La Turquie fait parler d'elle mais reste toutefois méconnue. Victime d'incompréhensions et de stéréotypes, la Turquie est bien plus complexe, pétrie de multiples racines parfois contradictoires. C'est bien un éclaircissement qu'Anne Andlauer cherche à apporter : non, Erdoğan n'est pas la Turquie, il ne résume pas ce pays et ce peuple. C'est en effet sur le président turc actuel, Recep Tayyip Erdoğan, qu'Anne Andlauer fonde son analyse : quelle est sa politique, sa vision de la Turquie et sa perception, que ce soit à l'international ou au sein de la population turque ? Tout au long de l'ouvrage, l'auteure fait une distinction entre une population de plus en plus vivace et éprise de libertés et un pouvoir de plus en plus autoritaire et religieux. Il y a un retour des empires, Erdoğan en est l'un des exemples. Il veut poser la Turquie comme nouveau califat et l'affirmer en tant que puissance régionale face aux autres pays du Moyen-Orient (en particulier l'Iran et l'Arabie Saoudite).
Mots-clés : Turquie, empire Ottoman, islam, laïcité, liberté, répression, migrations, Europe, Syriens, mosquées
Anne Andlauer est journaliste et spécialisée sur les questions turques. Elle vit en Turquie depuis 2010. Elle est correspondante pour de nombreux médias français (Radio France Internationale, Le Figaro, Le Temps et Radio France).
Cet ouvrage s'inscrit dans un contexte de montée en puissance de la Turquie sur la scène internationale. Son arrogance et son affirmation inquiètent les pays occidentaux qui s'éloignent de plus en plus de ce lointain cousin européano-anatolien.

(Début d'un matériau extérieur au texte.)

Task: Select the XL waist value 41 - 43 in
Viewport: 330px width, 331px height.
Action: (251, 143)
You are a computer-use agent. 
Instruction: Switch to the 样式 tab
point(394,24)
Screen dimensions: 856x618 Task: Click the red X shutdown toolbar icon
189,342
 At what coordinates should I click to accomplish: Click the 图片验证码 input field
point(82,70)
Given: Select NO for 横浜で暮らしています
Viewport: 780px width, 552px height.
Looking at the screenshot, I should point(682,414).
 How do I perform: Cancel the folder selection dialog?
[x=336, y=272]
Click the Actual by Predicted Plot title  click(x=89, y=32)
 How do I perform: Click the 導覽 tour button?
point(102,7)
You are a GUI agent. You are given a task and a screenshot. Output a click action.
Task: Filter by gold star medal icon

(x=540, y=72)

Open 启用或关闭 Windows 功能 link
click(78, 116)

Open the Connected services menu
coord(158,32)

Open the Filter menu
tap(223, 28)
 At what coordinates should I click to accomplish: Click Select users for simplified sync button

Le peu d'avancées démocratiques obtenues depuis un siècle est de plus en plus mis à mal par le président en place et la Turquie cherche inlassablement à se poser comme une puissance régionale.

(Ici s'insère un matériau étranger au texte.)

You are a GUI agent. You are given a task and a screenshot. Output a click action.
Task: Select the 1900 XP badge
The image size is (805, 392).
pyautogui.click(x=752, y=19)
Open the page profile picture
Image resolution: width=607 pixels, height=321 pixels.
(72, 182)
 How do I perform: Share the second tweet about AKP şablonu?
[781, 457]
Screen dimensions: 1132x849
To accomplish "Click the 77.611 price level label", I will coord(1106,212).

Ce livre tente d'apporter quelques angles d'analyses, non exhaustifs et plus ou moins subjectifs, pour comprendre la Turquie de ces dernières années, les débats qui la traversent et en donner un aperçu général. Anne Andlauer réalise une enquête de terrain précise et méticuleuse : que ce soient des données statistiques ou des entretiens directs avec différentes personnalités (députés, citoyens, historiens...).
La voie de l'autocratie
Depuis son arrivée au pouvoir en 2003 (en tant que premier ministre) et son élection à la présidence en 2014, Erdoğan tend à se poser de plus en plus comme « hyperpésident ». Toutes les actions qu'il fait le sont dans le but de rester au pouvoir : « ...l'Erdoğan d'aujourd'hui consacre tout son talent à perpétuer son pouvoir. » (p.67) Erdoğan ne cache pas cette image, au contraire, c'est bien celle qu'il souhaite donner : l'image d'un président fort, à l'image de son peuple et incarnant ainsi une Turquie forte. La représentation tire sa force de sa simplicité. Toutefois, Anne Andlauer vient préciser et contrecarrer cette thèse : « La Turquie ne se résume pas à ce que dit, fait ou veut celui qui la dirige. Recep Tayyip Erdoğan n'est pas le chef omnipotent qu'on représente souvent. Tout « hyperprésident » qu'il soit, sa popularité est friable et son assise fragile. » (p.13) Erdoğan cherche donc à assoir un pouvoir de plus en plus menacé. Erdoğan n'est pas la Turquie, bien qu'il l'affirme. La vision d'une Turquie homogène, forte et unie n'est pas représentative de la réalité, toujours plus complexe.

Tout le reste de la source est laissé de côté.